Cybercriminals have targeted toy retailer Franz Carl Weber, claiming to have stolen over 700 GB of sensitive data, mainly comprising personal information of employees. The Black Basta ransomware gang has listed Franz Carl Weber as its latest victim on the dark web, threatening to release the data unless a ransom is paid. Among the compromised information are documents from accounting, employee personal data, and files from the HR department. The German drugstore chain Müller, the parent company of Franz Carl Weber, has confirmed the attack and stated that appropriate measures have been taken to address the situation, although the full extent of the breach is still being assessed.
The ransomware gang, Black Basta, has released a selection of data as proof of the attack, showcasing photographs of passports, identity cards, and foreign identity documents belonging to employees of Franz Carl Weber. Additionally, salary statements, apprenticeship contracts, and family allowance applications were among the compromised documents. Müller acknowledges the potential risks posed by the unauthorized disclosure of personal data and emphasizes that the matter is being taken very seriously, with law enforcement authorities and regulatory bodies being notified promptly.

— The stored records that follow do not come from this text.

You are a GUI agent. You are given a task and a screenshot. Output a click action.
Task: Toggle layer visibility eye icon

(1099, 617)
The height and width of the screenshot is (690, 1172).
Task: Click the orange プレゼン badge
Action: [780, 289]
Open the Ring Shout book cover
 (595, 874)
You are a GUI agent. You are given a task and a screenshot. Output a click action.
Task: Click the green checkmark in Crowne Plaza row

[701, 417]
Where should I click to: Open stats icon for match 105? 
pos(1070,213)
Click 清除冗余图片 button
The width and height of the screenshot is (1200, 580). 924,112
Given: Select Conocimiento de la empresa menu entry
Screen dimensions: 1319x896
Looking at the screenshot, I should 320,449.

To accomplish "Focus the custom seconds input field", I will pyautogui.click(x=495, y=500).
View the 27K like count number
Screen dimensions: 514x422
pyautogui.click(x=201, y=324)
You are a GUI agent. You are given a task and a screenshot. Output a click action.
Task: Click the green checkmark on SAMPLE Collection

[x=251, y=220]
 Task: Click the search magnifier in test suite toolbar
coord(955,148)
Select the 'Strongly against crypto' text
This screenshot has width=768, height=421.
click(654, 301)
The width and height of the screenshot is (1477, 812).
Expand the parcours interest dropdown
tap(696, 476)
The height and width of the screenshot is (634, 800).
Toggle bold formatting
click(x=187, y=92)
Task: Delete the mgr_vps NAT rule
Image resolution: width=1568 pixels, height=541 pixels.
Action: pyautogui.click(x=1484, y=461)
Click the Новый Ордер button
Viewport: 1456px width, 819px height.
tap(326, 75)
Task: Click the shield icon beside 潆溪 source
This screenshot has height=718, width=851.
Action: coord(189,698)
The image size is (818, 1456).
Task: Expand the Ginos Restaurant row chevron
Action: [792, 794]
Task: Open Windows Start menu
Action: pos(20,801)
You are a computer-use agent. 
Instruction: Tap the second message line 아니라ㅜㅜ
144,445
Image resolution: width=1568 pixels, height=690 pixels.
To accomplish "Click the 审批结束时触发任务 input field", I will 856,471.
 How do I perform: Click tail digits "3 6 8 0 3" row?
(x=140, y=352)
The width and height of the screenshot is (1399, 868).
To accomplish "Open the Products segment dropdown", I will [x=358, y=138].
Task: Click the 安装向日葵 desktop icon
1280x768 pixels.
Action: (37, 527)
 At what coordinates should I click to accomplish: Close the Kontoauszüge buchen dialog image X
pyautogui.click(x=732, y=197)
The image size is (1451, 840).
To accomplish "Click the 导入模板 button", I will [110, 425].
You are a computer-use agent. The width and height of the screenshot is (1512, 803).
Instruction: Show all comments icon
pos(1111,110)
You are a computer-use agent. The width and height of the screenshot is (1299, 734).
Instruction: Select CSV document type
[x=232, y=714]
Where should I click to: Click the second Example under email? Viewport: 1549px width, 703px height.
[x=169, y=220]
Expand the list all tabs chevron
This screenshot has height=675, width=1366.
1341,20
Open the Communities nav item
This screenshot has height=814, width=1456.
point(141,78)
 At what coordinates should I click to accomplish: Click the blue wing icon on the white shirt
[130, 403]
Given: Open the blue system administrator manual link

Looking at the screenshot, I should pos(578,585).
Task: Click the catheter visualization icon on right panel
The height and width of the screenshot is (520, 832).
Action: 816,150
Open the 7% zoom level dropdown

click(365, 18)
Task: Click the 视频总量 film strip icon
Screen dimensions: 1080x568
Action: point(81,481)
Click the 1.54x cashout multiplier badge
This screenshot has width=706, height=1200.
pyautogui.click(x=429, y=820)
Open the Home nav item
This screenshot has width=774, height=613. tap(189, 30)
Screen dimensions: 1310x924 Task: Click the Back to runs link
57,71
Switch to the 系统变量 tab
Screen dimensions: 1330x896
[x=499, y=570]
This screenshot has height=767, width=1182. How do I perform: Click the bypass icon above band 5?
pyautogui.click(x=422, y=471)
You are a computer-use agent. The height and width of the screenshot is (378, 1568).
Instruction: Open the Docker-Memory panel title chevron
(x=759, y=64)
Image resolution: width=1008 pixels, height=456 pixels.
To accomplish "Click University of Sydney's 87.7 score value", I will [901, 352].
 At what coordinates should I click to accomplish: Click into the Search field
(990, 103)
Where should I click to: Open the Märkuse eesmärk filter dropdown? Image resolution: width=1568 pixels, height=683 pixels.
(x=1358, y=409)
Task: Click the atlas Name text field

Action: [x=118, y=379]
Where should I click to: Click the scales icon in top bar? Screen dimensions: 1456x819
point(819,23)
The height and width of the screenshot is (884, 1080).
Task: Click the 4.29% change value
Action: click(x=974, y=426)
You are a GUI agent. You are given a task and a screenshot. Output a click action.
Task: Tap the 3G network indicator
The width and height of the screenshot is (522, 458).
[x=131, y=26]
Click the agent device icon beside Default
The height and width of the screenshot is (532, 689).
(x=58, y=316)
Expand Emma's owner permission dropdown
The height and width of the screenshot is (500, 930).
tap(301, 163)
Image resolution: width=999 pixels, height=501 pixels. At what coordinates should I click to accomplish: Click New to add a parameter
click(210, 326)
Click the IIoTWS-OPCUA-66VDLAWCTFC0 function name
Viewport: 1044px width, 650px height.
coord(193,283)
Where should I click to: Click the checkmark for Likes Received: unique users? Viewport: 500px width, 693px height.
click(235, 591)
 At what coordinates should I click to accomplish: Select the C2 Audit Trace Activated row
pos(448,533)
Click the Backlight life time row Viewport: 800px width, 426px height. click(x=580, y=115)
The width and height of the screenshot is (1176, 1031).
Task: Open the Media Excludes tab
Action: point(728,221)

Despite the cyber attack not significantly impacting business operations, the precise details regarding the attack vector and ransom demand remain undisclosed. Müller has refrained from providing information on whether they are considering paying the ransom. The incident highlights the ongoing threat of cyberattacks targeting businesses and underscores the importance of robust cybersecurity measures to mitigate risks and protect sensitive data from malicious actors.